Extended and upgraded over the centuries, the mansion now incorporates a mixture of mediaeval, Tudor and early Georgian architectural styles.
First bought by Sir Edward Hasell in 1679, the estate has remained in the Hasell family ever since, with many family members adding their own touch to the house and gardens over the years. One of the more unusual features that have been added over the last few years is the stumpery, a timber version of a rockery, built using old wood taken from the estate’s collection of 200-year-old oak trees and planted with ferns. This can be found in Lob’s Wood, an atmospheric woodland garden developed by Gertrude Hasell when she lived at Dalemain in the 1920s.
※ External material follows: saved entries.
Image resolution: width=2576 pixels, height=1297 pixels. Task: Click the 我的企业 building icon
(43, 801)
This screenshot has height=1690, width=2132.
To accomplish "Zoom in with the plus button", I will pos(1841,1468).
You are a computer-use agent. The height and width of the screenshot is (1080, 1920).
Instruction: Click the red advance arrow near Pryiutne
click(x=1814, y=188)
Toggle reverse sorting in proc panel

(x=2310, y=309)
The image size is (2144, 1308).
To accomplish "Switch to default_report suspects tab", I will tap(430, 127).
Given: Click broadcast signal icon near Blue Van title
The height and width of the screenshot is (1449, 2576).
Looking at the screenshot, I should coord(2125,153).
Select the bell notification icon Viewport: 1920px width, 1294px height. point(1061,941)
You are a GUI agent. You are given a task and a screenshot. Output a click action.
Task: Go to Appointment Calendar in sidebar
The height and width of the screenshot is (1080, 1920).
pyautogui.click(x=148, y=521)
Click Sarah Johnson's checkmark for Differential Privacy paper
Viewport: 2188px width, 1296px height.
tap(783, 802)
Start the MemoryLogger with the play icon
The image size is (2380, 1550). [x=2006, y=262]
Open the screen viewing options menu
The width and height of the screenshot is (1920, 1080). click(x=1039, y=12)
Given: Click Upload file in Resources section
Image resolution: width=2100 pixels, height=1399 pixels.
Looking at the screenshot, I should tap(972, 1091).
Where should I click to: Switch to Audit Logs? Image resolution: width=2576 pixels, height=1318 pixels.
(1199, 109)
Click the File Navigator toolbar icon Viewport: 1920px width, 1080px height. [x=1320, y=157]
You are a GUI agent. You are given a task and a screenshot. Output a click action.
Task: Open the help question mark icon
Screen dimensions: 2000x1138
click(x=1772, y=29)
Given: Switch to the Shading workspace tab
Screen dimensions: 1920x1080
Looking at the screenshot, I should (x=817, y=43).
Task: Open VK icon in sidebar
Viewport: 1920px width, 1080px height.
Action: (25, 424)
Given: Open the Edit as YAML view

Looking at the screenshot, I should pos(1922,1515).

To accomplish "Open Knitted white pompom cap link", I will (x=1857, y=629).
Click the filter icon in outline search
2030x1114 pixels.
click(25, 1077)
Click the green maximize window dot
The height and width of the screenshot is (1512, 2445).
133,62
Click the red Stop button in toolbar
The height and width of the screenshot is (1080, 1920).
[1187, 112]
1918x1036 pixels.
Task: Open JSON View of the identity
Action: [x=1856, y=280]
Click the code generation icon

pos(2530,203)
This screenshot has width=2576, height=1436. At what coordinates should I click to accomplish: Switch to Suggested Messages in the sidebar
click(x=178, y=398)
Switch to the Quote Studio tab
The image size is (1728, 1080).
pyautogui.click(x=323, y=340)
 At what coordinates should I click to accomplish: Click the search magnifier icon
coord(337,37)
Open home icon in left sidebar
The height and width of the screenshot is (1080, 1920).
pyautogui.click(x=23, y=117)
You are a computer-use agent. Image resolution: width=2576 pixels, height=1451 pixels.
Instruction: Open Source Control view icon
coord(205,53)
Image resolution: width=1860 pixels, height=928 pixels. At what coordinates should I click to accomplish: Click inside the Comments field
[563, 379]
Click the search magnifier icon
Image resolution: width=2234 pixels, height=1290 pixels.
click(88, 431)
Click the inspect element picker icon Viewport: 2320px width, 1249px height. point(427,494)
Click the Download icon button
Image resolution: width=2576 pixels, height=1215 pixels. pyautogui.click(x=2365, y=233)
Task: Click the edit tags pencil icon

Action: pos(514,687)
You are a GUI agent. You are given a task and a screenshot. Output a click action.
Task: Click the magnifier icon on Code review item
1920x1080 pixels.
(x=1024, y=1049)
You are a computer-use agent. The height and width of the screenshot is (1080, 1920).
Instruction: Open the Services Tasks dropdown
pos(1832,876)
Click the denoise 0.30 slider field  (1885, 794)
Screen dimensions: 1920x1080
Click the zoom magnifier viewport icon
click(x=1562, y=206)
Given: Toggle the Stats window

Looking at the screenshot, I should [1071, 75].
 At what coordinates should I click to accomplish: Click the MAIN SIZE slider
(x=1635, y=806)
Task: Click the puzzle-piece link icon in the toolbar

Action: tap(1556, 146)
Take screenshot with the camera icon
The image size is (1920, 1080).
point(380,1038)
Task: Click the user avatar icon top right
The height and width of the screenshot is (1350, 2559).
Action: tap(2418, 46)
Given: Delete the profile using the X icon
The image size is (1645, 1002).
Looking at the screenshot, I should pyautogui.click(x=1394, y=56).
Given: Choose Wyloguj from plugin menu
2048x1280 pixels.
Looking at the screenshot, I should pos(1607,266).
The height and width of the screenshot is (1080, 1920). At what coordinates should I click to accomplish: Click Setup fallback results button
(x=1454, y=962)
Behind the mansion is a genteel Tudor Knott Garden, where tightly coiled rows of Box hedges surround the peaceful fountain at their centre. The Knott Garden is also home to a wonderful selection of delicate flowers including Nicotiana, Antirrhinum, Purple Sage and Viola Cornuta Alba. During the summer, a visit to Dalemain’s Low Gardens is highly recommended as you’ll also be able to view the stunning display of Himalayan poppies, Meconopis Dalemain, which have become famous for their striking, electric-blue colour.
The semi-formal gardens that surround the grand mansion date from the 17th century and contain a wealth of rare plants, herbaceous borders and a collection of over 200 old-fashioned roses that scent the air. There’s even a rose walk within the grounds where you can see more of these elegant blooms, along with the estate’s ancient apple trees.